The Sea Thing Child

The Sea Thing Child

by Russell Hoban

Reviewed by Kenny Brechner

    Catharsis sometimes leaves literary perfection in its wake. Those books, the act of whose composition enabled their author to be rid of a certain depressing, morbid, or unstable state of mind, often most perfectly capture that state of mind. "I had saved myself from a tempestuous element with this composition," Goethe noted of the Sorrows of Young Werther. "But just as I felt relieved and lighthearted because I had succeeded in transforming reality into poetry, my friends were confusing themselves by believing that they had to turn poetry into reality, enact the novel and shoot themselves!"

    The remarkable wave of suicides done in imitation of the overwrought Werther argues that the effects of such perfection tend more towards inducing the morbid state of mind than heightening the understanding of it. As Goethe stated, "This little book which had done me so much good acquired the reputation of being extremely harmful!"

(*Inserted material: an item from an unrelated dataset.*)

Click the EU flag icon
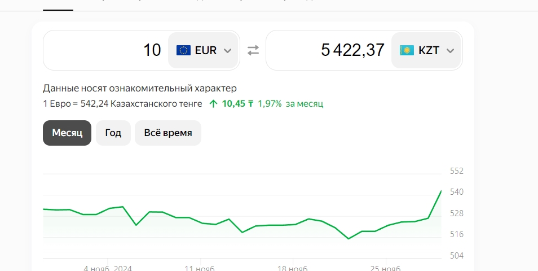 [x=183, y=50]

    Russell Hoban, author of the classic Frances books (ie. Bread and Jam for Frances) has said of his new book, The Sea Thing Child, "There was a time in my life when I was diving deep but not flying high. One morning after a storm, I crawled up on the beach and wrote The Sea Thing Child." Hoban has perfectly captured the state of mind from which the writing of The Sea Thing Child gave him an exodus.

    The Sea Thing Child, exquisitely illustrated by Patrick Benson, is a truly wonderful children's book. Beautifully written, evocative in language, thought, and scene, the heartfelt tones of Hoban's narration carry the book over the shoals upon which so many Children's books run aground. There is no stiffness, no overtness, no undue repetition, no cloying, no idealization. It is a quiet understanding, an innate truth that will make itself felt, that will speak to the Sea Thing Child's dilemma.

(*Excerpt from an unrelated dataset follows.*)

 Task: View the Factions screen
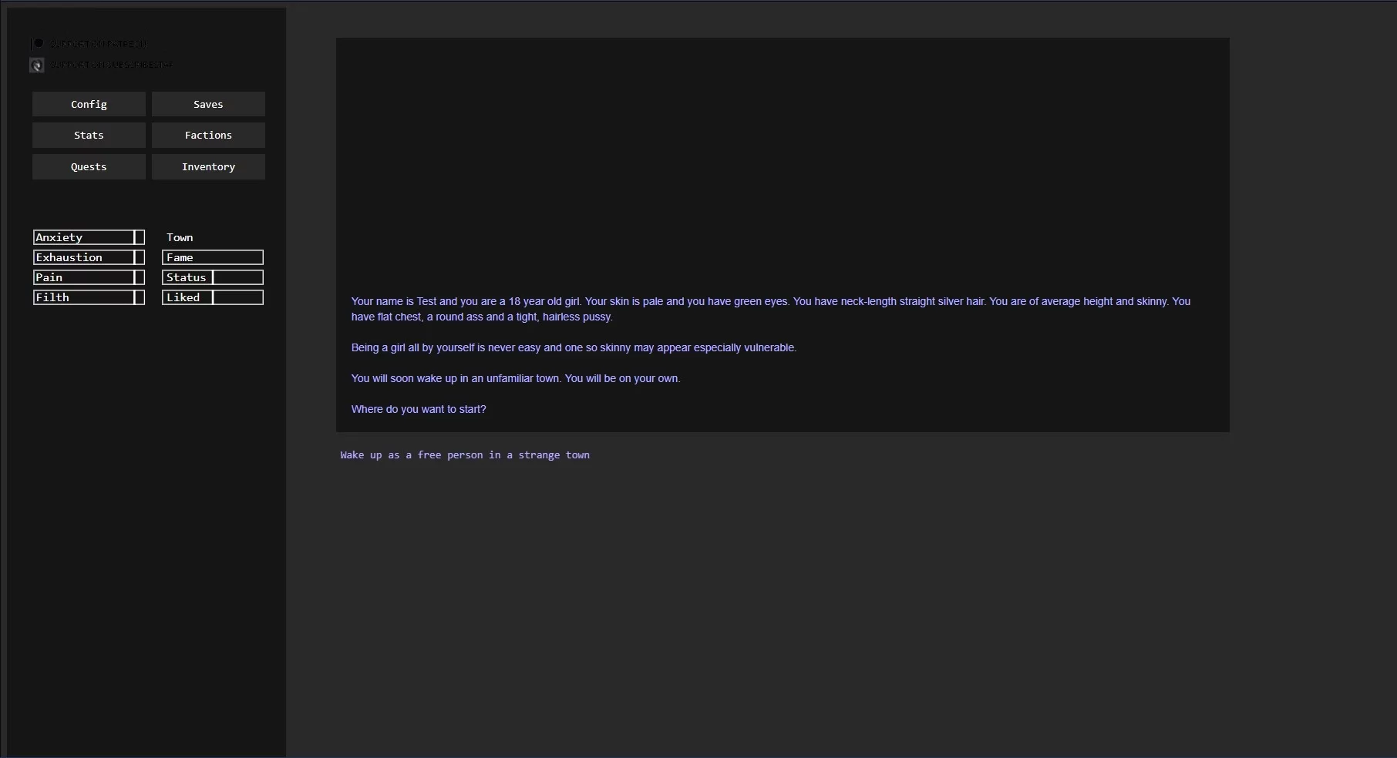pos(208,135)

    The Sea Thing Child is washed up on the beach by a storm, blown away from his nest a little before time. There he encounters a fiddler crab. An ordinary children's book would have had the crab be a wise old crab who takes the Sea Thing Child under his wise old claw and leads him to wisdom. Hoban will have none of that. For Hoban the source of understanding is complex, a combination of relationships with others, with innate impulses, and with the environment.

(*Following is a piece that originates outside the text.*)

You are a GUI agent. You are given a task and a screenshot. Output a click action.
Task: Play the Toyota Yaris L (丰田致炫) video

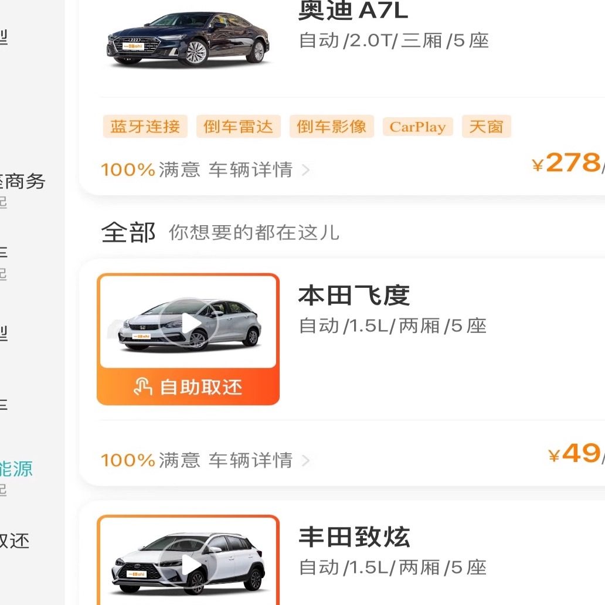tap(189, 565)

    Caught between his fear of the sea and his innate attraction towards it, the Sea Thing Child develops day by day, an understanding growing in him that "whatever there is" cannot be known by contemplation and anxiety but by finding, by going forth.

    The Sea Thing Child achieves a depth and tone which belies an authenticity, insight, and emotional sympathy that is beyond the reach of youth, and yet requires it, that cannot be attained without striving. A gentle and haunting book, The Sea Thing Child is, one hopes, less dangerous to its initial audience than was The Sorrows of Young Werther, yet in its own small way it is hardly less effective.